**Given task**
Please copy out the material word for word, from the line containing "Given: Click the 消息服务 category link" up to and including the line containing "Action: pyautogui.click(x=30, y=253)".

**Records to process**
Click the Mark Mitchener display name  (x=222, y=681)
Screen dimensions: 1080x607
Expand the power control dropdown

---

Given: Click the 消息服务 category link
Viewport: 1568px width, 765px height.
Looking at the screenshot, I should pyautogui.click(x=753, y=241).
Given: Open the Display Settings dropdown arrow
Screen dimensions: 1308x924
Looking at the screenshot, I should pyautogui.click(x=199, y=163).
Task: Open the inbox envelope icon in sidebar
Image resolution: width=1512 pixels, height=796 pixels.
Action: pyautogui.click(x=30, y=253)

...

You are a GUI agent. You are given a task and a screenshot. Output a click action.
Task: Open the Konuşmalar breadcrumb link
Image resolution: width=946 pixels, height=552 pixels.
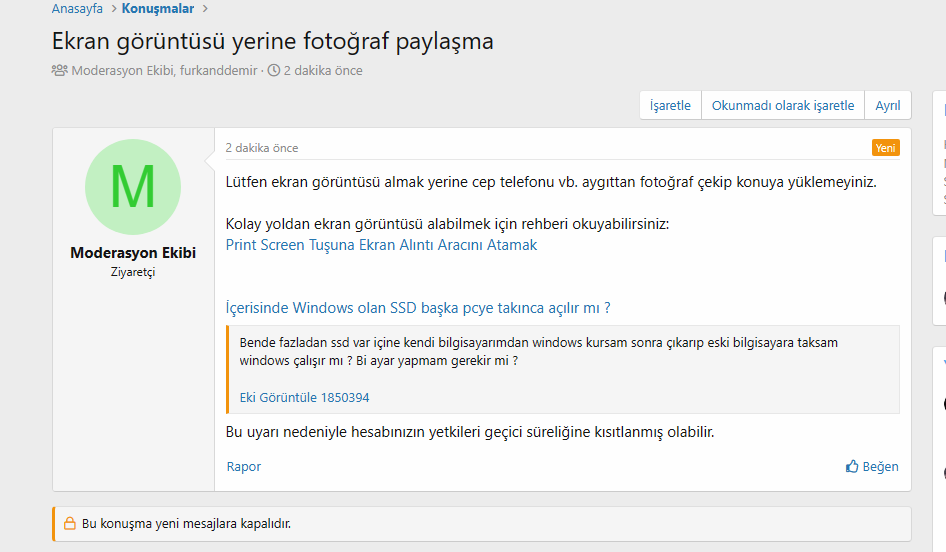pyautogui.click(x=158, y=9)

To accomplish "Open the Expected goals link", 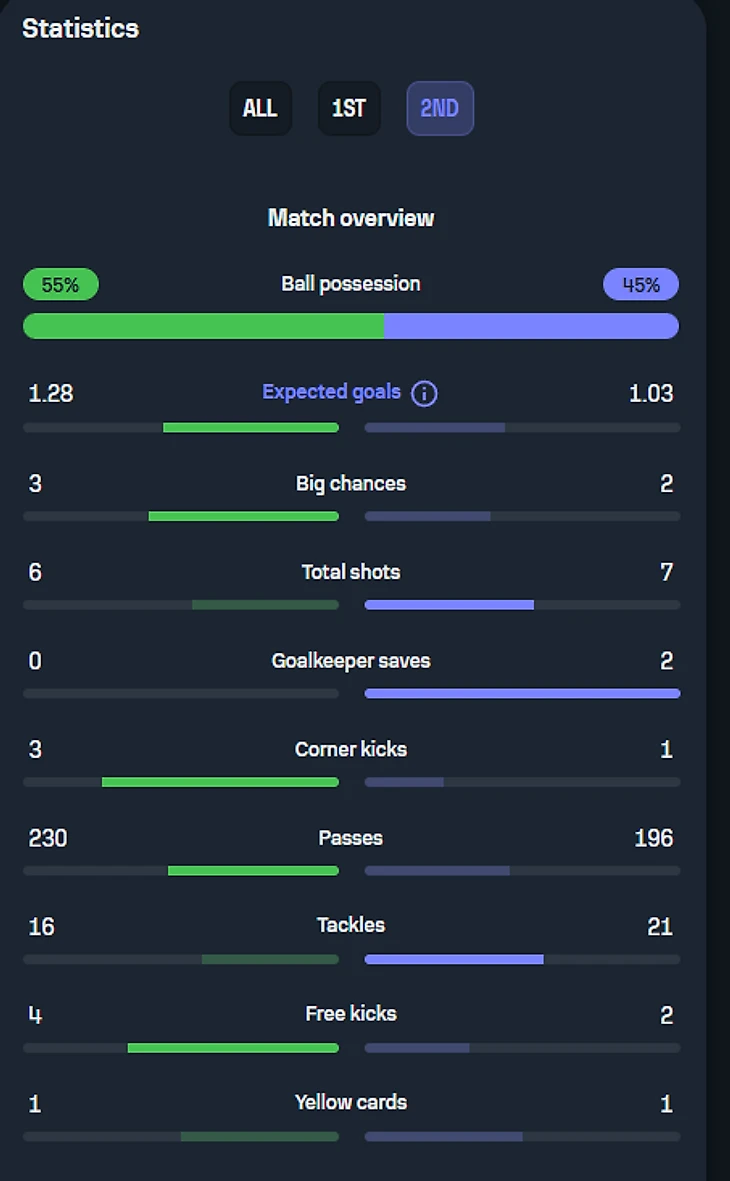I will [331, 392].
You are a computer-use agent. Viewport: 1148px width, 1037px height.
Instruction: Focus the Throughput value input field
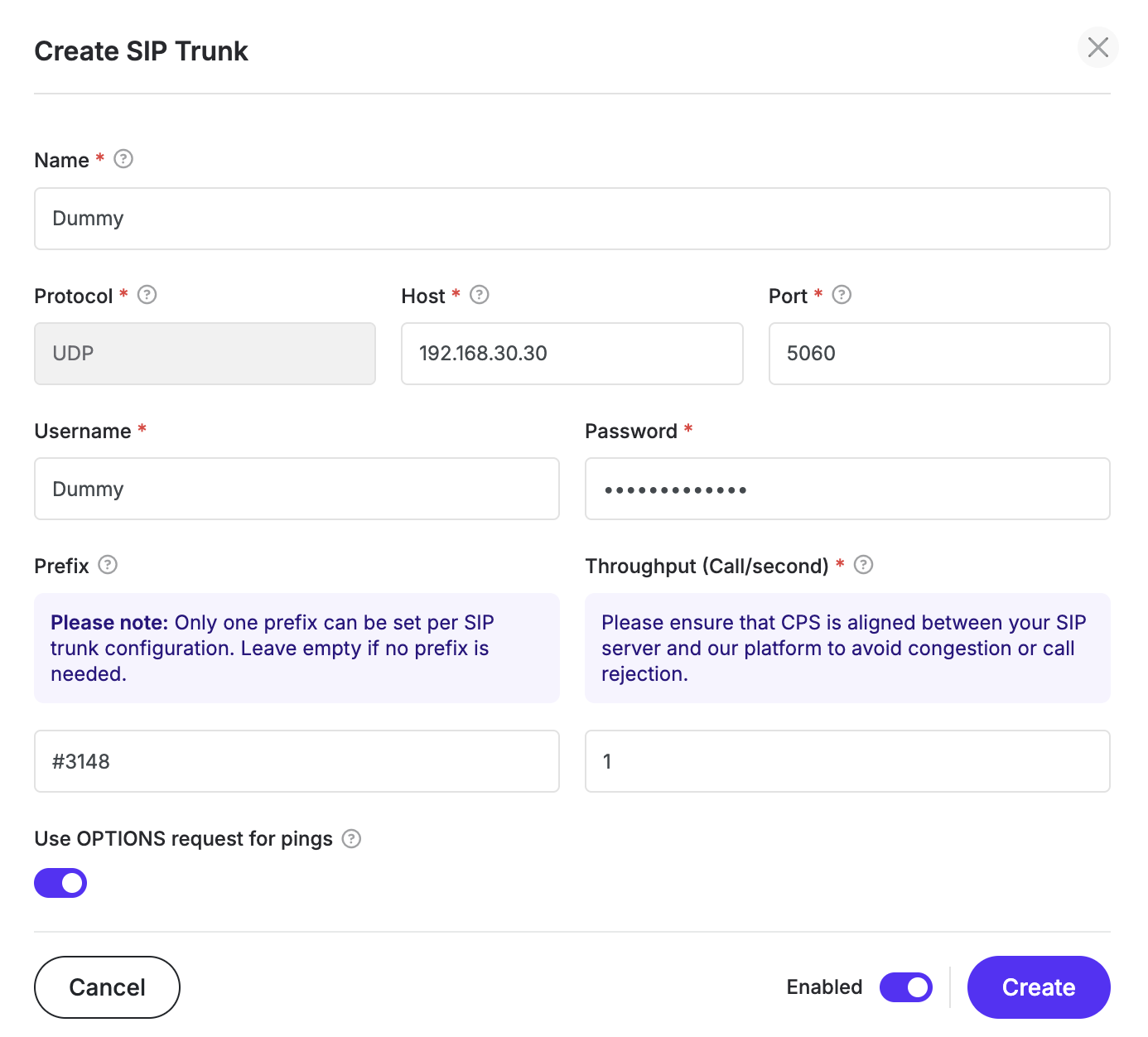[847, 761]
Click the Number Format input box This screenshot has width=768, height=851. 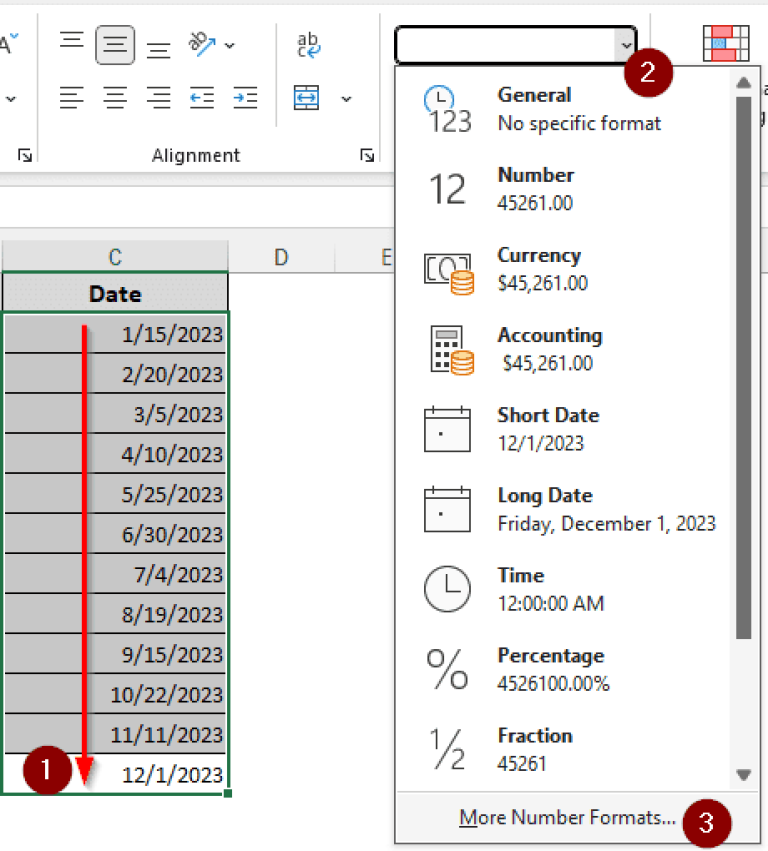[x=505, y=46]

**Correct result**
Given: Click the 消息服务 category link
Viewport: 1568px width, 765px height.
Looking at the screenshot, I should pyautogui.click(x=753, y=241).
Given: Open the Display Settings dropdown arrow
Screen dimensions: 1308x924
Looking at the screenshot, I should pyautogui.click(x=199, y=163).
Task: Open the inbox envelope icon in sidebar
Image resolution: width=1512 pixels, height=796 pixels.
Action: pyautogui.click(x=30, y=253)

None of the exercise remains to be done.